Segment Start: DATA PROVIDED

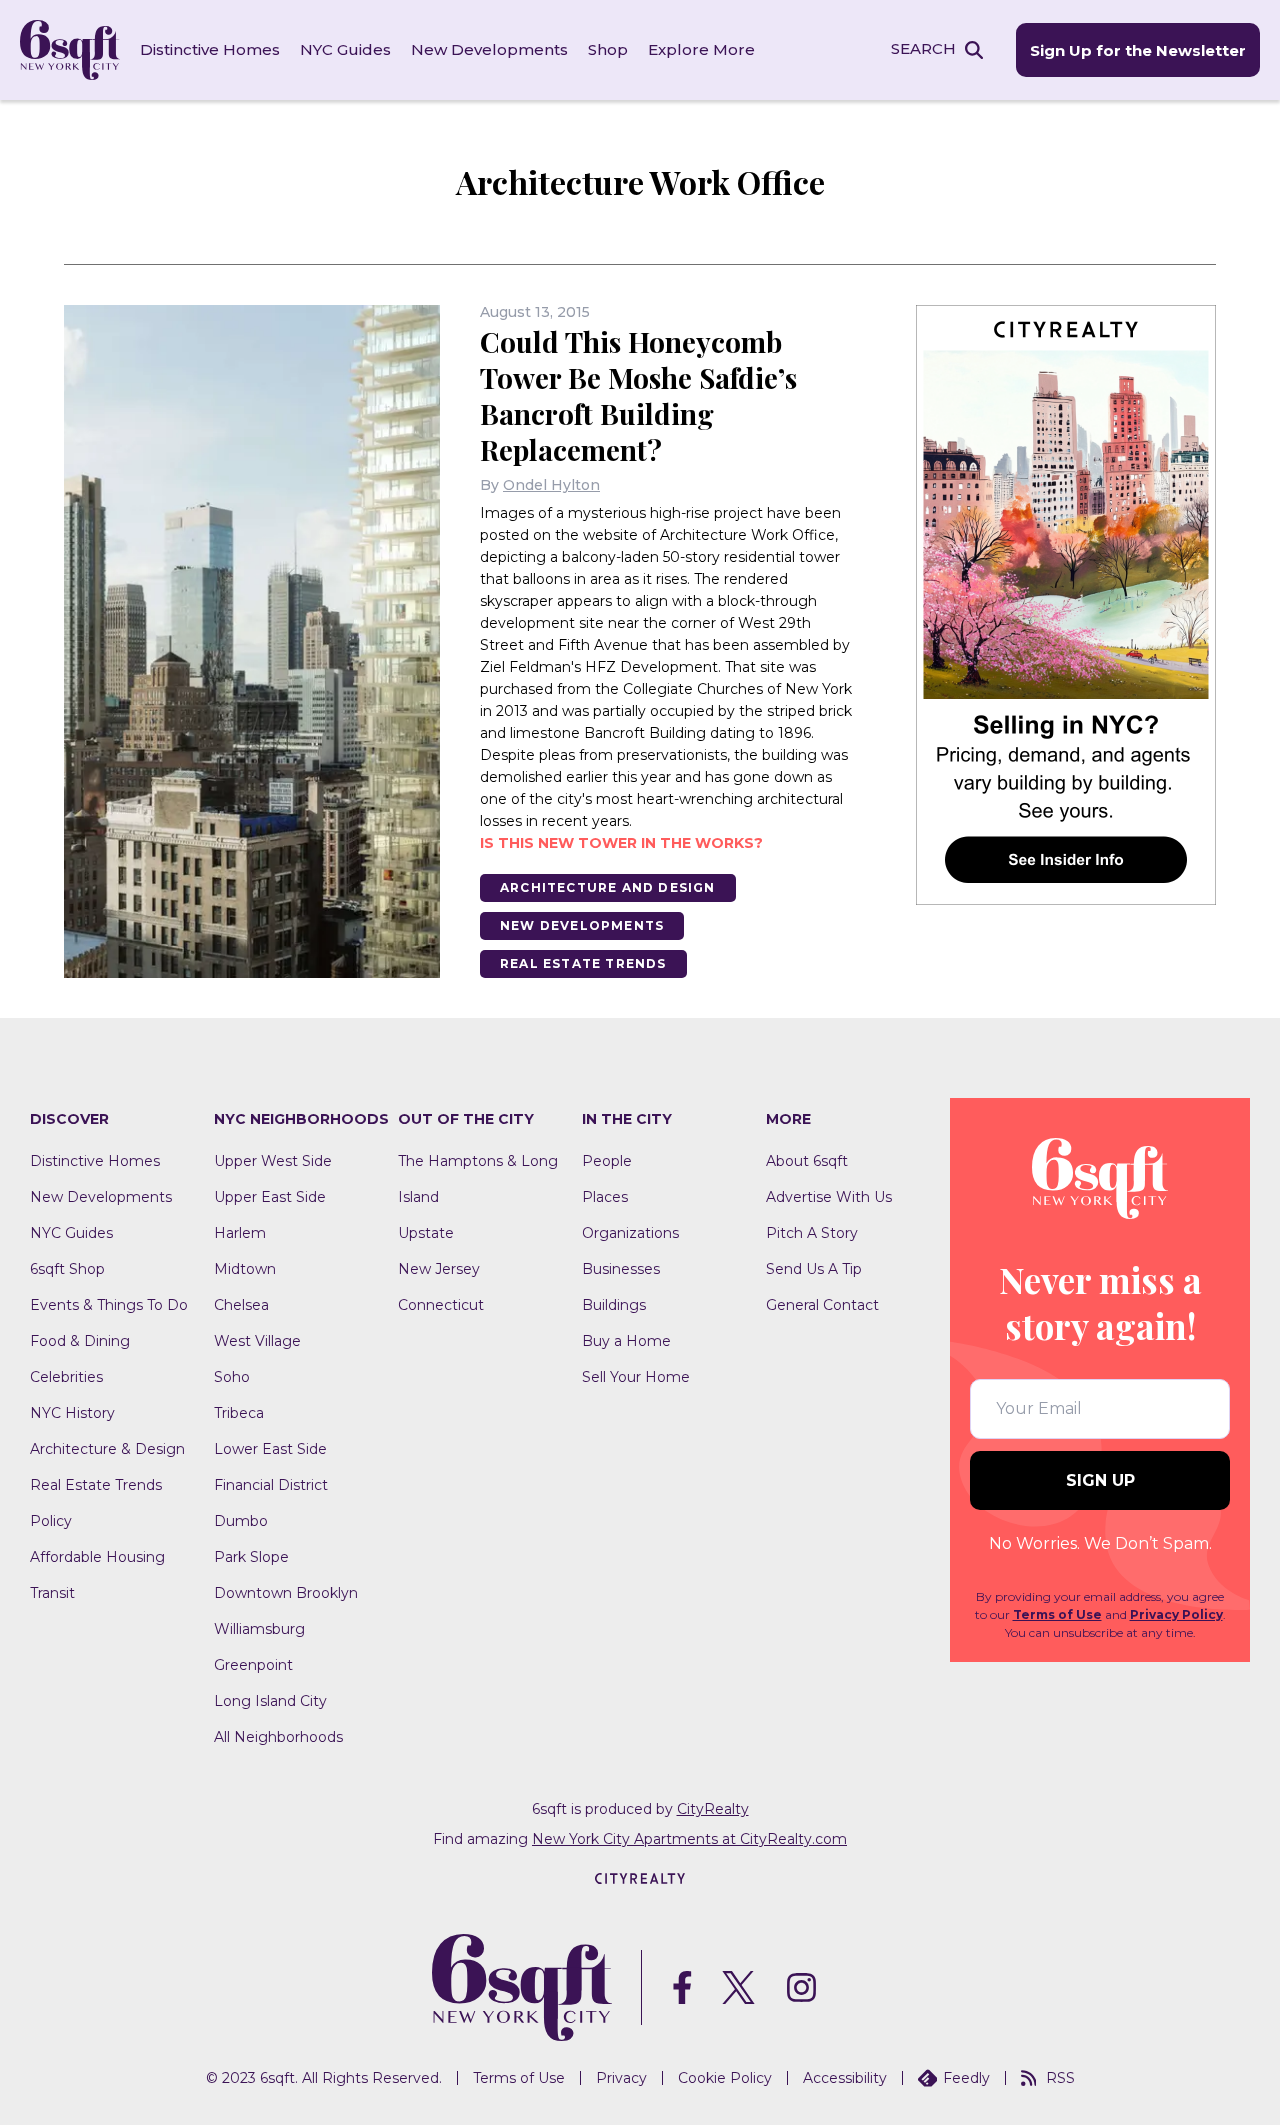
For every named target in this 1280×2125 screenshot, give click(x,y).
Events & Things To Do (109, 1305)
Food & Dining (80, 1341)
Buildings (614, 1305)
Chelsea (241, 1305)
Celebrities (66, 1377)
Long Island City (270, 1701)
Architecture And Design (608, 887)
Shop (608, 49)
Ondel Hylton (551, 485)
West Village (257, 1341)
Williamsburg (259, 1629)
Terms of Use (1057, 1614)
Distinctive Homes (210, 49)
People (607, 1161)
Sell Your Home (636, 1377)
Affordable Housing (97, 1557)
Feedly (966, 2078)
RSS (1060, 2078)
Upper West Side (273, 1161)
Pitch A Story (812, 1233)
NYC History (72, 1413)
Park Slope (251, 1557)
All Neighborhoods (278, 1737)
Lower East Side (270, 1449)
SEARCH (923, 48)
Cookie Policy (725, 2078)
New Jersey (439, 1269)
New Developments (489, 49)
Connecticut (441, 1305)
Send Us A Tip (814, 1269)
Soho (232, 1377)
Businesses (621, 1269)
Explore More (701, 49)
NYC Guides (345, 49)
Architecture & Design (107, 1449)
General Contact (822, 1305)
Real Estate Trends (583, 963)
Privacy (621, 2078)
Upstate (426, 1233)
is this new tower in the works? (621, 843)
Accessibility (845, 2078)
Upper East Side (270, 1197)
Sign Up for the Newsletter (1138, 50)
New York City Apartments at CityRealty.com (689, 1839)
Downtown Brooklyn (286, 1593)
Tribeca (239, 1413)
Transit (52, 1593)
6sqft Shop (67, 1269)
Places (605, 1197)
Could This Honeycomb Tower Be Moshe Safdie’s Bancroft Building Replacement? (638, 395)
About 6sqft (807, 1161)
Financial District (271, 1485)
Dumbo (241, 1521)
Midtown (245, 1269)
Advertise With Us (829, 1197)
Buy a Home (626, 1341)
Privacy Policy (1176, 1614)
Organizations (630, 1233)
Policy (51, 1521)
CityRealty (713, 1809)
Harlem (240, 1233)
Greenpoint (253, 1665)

Segment End: DATA PROVIDED

WHAT YOU WILL DO: Return, unchanged, the run of lines above that opens with the line containing "Upstate (426, 1233)" and closes with the line containing "Transit (52, 1593)". Include both.

RESPONSE TO THIS EXERCISE:
Upstate (426, 1233)
is this new tower in the works? (621, 843)
Accessibility (845, 2078)
Upper East Side (270, 1197)
Sign Up for the Newsletter (1138, 50)
New York City Apartments at CityRealty.com (689, 1839)
Downtown Brooklyn (286, 1593)
Tribeca (239, 1413)
Transit (52, 1593)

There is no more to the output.